#### [Records supplied]
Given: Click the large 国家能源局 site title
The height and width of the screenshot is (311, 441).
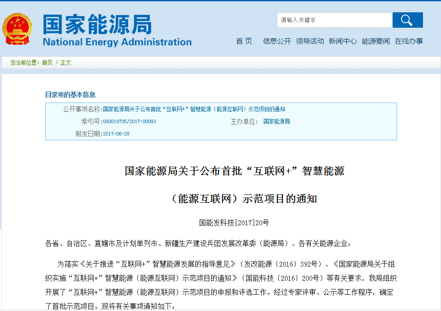Looking at the screenshot, I should point(97,24).
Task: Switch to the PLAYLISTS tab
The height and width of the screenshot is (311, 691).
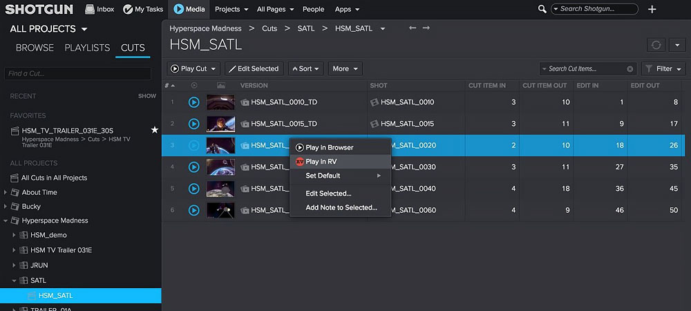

#### [Problem description]
Go through the records and repeat each one exactly, skipping anything that is a picture.

#### [Written response]
Given: Click the large 国家能源局 site title
The height and width of the screenshot is (311, 441).
Looking at the screenshot, I should point(97,24).
Task: Switch to the PLAYLISTS tab
The height and width of the screenshot is (311, 691).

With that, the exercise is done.